BUDAPEST, HUNGARY – Kyle Snyder vs Abdulrashid Sadulaev was the most anticipated wrestling match in history last year–at least since the invention of the internet. Sadulaev was 21 years old and going for his fourth straight world title. Snyder was 21 years old and going for his third. The winner of the match would also secure the team title for his country. And it lived up to the hype.
This year, not so much. The team score was already locked for Russia, and the match only lasted 70 seconds.
Abdulrashid Sadulaev, the Russian Tank, pins Kyle Snyder in 70 seconds in the Rematch of the Century at wrestling world championships. Snyder's first loss at an Olympics or worlds. Shocking. pic.twitter.com/aT7Gyf30RI
— Nick Zaccardi (@nzaccardi) October 23, 2018
If you’ve been to a Pitt dual recently and think you’ve seen that move before, you have. Taleb Rahmani has hit it on multiple occasions, including this one to win the ACC title.
In a post-match interview Snyder summed it up well: “The finals ended quickly, so that stunk.” Nothing like brutal honesty.
Now Sadulaev has 4 golds and 1 silver and Snyder has 3 golds and 1 silver. They will surely meet again for the rubber match.
As mentioned in the previous article, James Green did not score any team points for the US. He won his first match 6-5 over Khadzhimur Gadzhiyez, the 2018 junior world champ from Azerbaijan. In his second match Green was leading 2-2 on criteria but gave up a takedown as time expired. That loss came to eventual 5th place finisher Byambadorj Bat Erdene of Mongolia. James Green has a bronze and silver medal from prior world championships. He will be back.

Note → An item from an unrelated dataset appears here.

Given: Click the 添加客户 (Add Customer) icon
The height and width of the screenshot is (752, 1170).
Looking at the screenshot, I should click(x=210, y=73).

The final team scores for the top ten are as follows:
- Russia: 178
- USA: 150
- Georgia: 105
- Cuba: 67
- Japan: 67
- Iran: 65
- Mongolia: 57
- Turkey: 53
- Azerbaijan: 44
- Belarus: 41
Not enough good things can be said about Cuba’s performance. They only brought five guys! Double their score and they are contending with the United States. That’s impressive for a little island. Speaking of little, Georgia isn’t exactly big, and one of their best wrestlers, Vladimir Khinchegashvili, didn’t score any points. Unlike a lot of Olympic sports, there is always parity in wrestling, and that’s what keeps it interesting.